BASH brace expansion algorithm

I am stuck on this algorithmic question :
design an algorithm that parse an expression like this :
"((a,b,cy)n,m)" should give :
an - bn - cyn - m
The expression can nest, therefore :
"((a,b)o(m,n)p,b)" parses to ;
aomp - aonp - bomp - bonp - b.
I thought of using stacks, but it is too complicated.
thanks.
You can parse it with a Recursive Descent Parser.
Let's say the comma separated strings are components, so for an expression ((a, b, cy)n, m), (a, b, cy)n and m are two components. a, b and cy are also components. So this is a recursive definition.
For a component (a, b, cy)n, let's say (a, b, cy) and n are two component parts of the component. Component parts will later be combined to produce final result (i.e., an - bn - cyn).
Let's say an expression is comma separated components, for example, (a, cy)n, m is an expression. It has two components (a, cy)n and m, and the component (a, cy)n has two component parts (a, cy) and n, and component part (a, cy) is a brace expression containing a nested expression: a, cy, which also has two components a and cy.
With these definitions (you might use other terms), we can write down the grammar for your expression:
expression = component, component, ...
component = component_part component_part ...

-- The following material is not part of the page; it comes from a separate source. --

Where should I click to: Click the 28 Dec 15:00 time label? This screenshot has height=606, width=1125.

component_part = letters | (expression)
One line is one grammar rule. The first line means an expression is a list of comma separated components. The second line means a component can be constructed with one or more component parts. The third line means a component part can be either a continuous sequence of letters or a nested expression inside a pair of braces.

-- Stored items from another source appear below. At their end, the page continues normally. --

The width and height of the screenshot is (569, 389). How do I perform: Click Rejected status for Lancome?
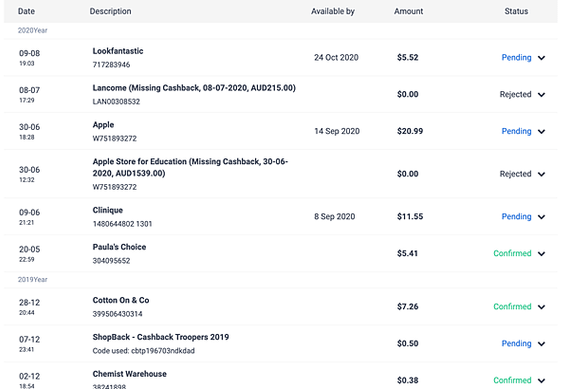pos(515,94)
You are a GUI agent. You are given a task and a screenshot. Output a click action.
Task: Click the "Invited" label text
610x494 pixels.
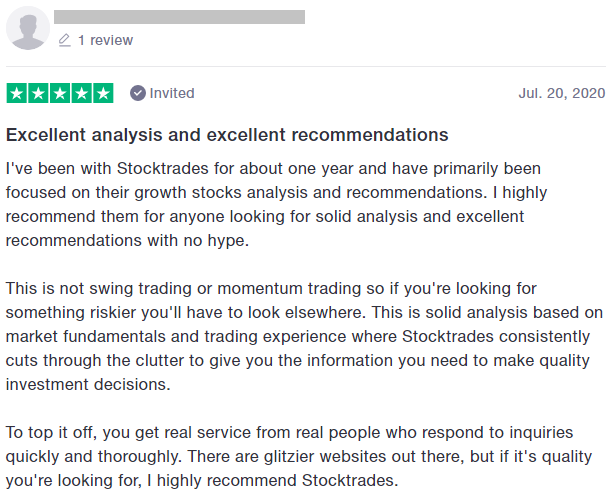tap(172, 93)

Then you can use a Recursive Descent Parser to solve your problem with the above grammar.
We will define one method/function for each grammar rule. So basically we will have three methods ParseExpression, ParseComponent, ParseComponentPart.
Algorithm
As I stated above, an expression is comma separated components, so in our ParseExpression method, it simply calls ParseComponent, and then check if the next char is comma or not, like this (I'm using C#, I think you can easily convert it to other languages):
private List<string> ParseExpression()
{
var result = new List<string>();
while (!Eof())
{
// Parsing a component will produce a list of strings,
// they are added to the final string list
var items = ParseComponent();
result.AddRange(items);
// If next char is ',' simply skip it and parse next component
if (Peek() == ',')
{
// Skip comma
ReadNextChar();
}
else
{
break;
}
}
return result;
}
You can see that, when we are parsing an expression, we recursively call ParseComponent (it will then recursively call ParseComponentPart). It's a top-down approach, that's why it's called Recursive Descent Parsing.

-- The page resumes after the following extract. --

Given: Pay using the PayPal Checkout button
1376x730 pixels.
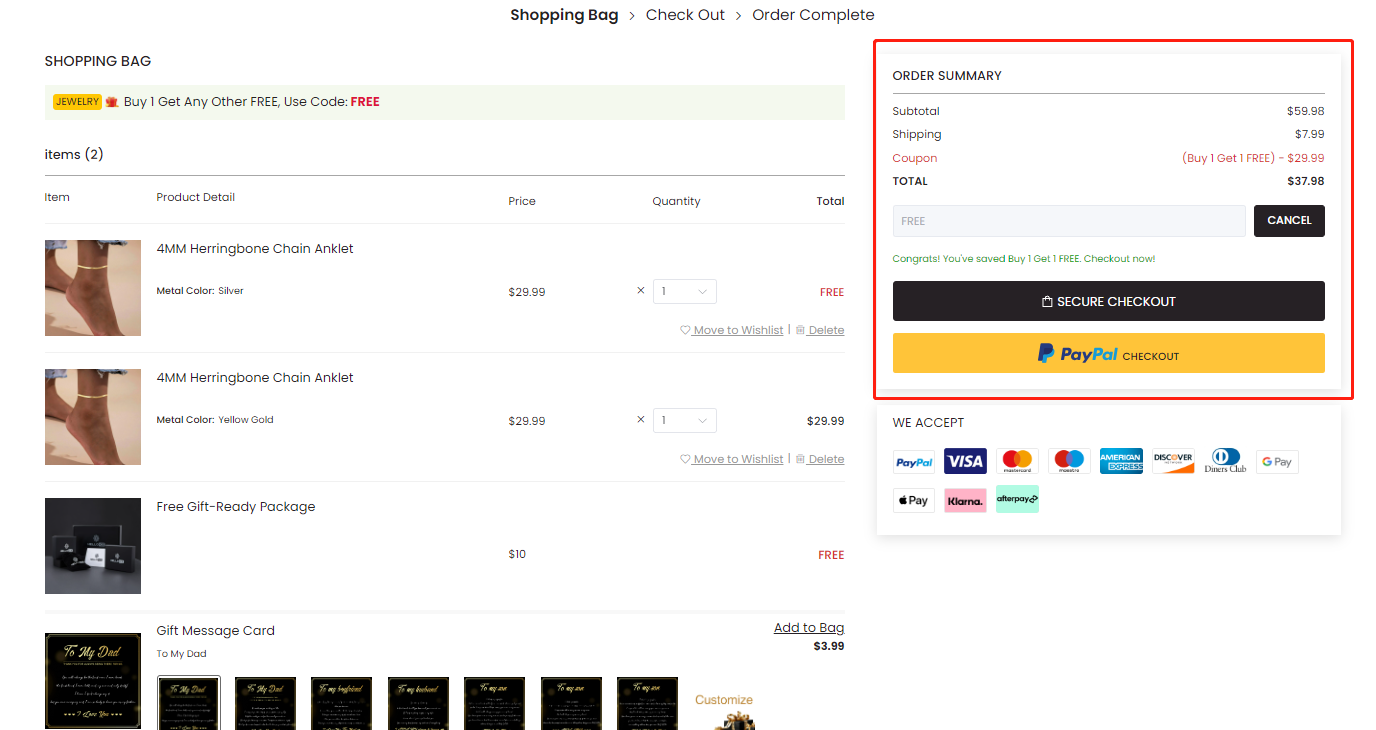Looking at the screenshot, I should pyautogui.click(x=1108, y=354).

ParseComponent is similar, like this:
private List<string> ParseComponent()
{
List<string> leftItems = null;
while (!Eof())
{
// Parse a component part will produce a list of strings (rightItems)
// We need to combine already parsed string list (leftItems) in this component
// with the newly parsed 'rightItems'
var rightItems = ParseComponentPart();
if (rightItems == null)
{
// No more parts, return current result (leftItems) to the caller
break;
}
if (leftItems == null)
{
leftItems = rightItems;
}
else
{
leftItems = Combine(leftItems, rightItems);
}
}
return leftItems;
}
The combine method simply combines two string list:
// Combine two lists of strings and return the combined string list
private List<string> Combine(List<string> leftItems, List<string> rightItems)
{
var result = new List<string>();
foreach (var leftItem in leftItems)
{
foreach (var rightItem in rightItems)
{
result.Add(leftItem + rightItem);
}
}
return result;
}
Then is the ParseComponentPart:
private List<string> ParseComponentPart()
{
var nextChar = Peek();
if (nextChar == '(')
{
// Skip '('
ReadNextChar();
// Recursively parse the inner expression
var items = ParseExpression();
// Skip ')'
ReadNextChar();
return items;
}
else if (char.IsLetter(nextChar))
{
var letters = ReadLetters();
return new List<string> { letters };
}
else
{
// Fail to parse a part, it means a component is ended
return null;
}
}
Full Source Code (C#)
The other parts are mostly helper methods, full C# source code is listed below:
using System;
using System.Collections.Generic;
using System.Text;
namespace Examples
{
public class BashBraceParser
{
private string _expression;
private int _nextCharIndex;
/// <summary>
/// Parse the specified BASH brace expression and return the result string list.
/// </summary>
public IList<string> Parse(string expression)
{
_expression = expression;
_nextCharIndex = 0;
return ParseExpression();
}
private List<string> ParseExpression()
{
// ** This part is already posted above **
}
private List<string> ParseComponent()
{
// ** This part is already posted above **
}
private List<string> ParseComponentPart()
{
// ** This part is already posted above **
}
// Combine two lists of strings and return the combined string list
private List<string> Combine(List<string> leftItems, List<string> rightItems)
{
// ** This part is already posted above **
}
// Peek next char without moving the cursor
private char Peek()
{
if (Eof())
{
return '\0';
}
return _expression[_nextCharIndex];
}
// Read next char and move the cursor to next char
private char ReadNextChar()
{
return _expression[_nextCharIndex++];
}
private void UnreadChar()
{
_nextCharIndex--;
}
// Check if the whole expression string is scanned.
private bool Eof()
{
return _nextCharIndex == _expression.Length;
}
// Read a continuous sequence of letters.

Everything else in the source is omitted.